NHSA 27. Require all outsourced or external work to comply with RAP and open working methods
Currently when analytic projects are outsourced to consultancies, academic collaborators or other agencies it is common for only the results to be reported, for example in a PDF or slide deck, without the accompanying methodology or code used to conduct the analysis. This prevents the NHS from error-checking the work, learning from it, or being able to replicate it internally, whether in the organisation that originally commissioned the work or elsewhere in the system. This creates duplication of work, and the loss of knowledge that can create efficient analyses and drive innovation.
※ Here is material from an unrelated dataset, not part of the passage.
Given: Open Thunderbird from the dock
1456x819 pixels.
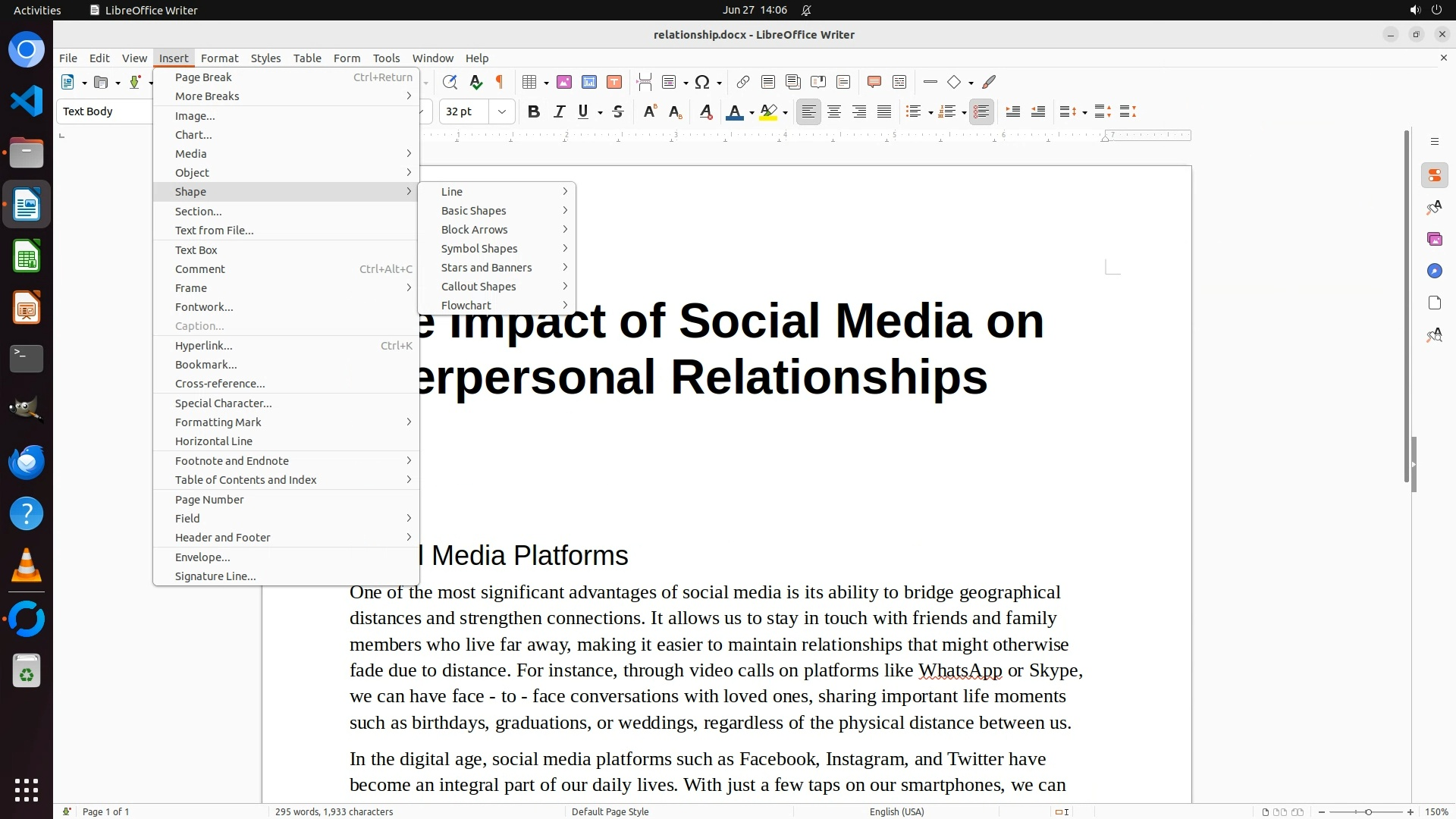Looking at the screenshot, I should [x=27, y=462].
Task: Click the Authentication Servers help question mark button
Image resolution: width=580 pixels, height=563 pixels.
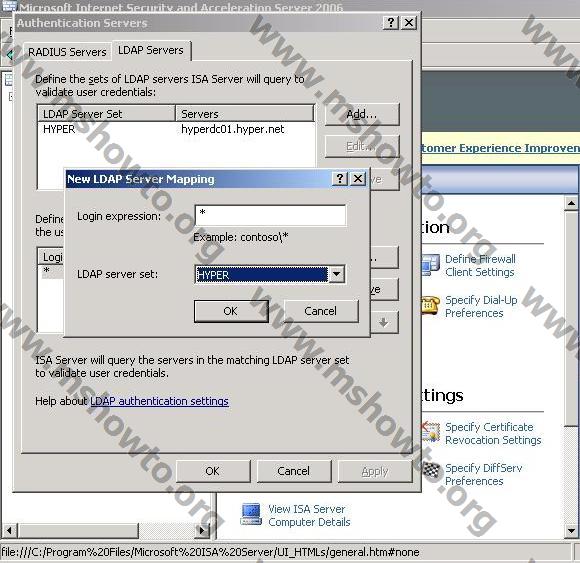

This cannot solely be addressed by asking external partners for ‘training’ or more detailed narrative descriptions of the methods used. As discussed in the chapter on Open Methods, all NHS data management and analysis code should be accompanied by adequate technical documentation alongside the code, as required by the minimum standards of RAP, openly available for re-use and external scrutiny. All outsourced work should adhere to this requirement.
NHSA 28. Support NHS/academic collaborations on RAP data science for NHS service improvement
UKRI/NIHR should consider running an open funding call specifically for academic teams to collaborate with national or ICS NHS data analysis teams on using RAP and modern open data science techniques to improve the quality of NHS care, to deliver specific outputs, and to build mutual relationships and capacity building around applied analytics. The targeted outputs should be a range of Jupyter notebooks or similar with well-documented open code describing – with appropriate technical documentation – how NHS data was prepared, analysed, and used to identify or address opportunities to improve NHS clinical activity or outcomes.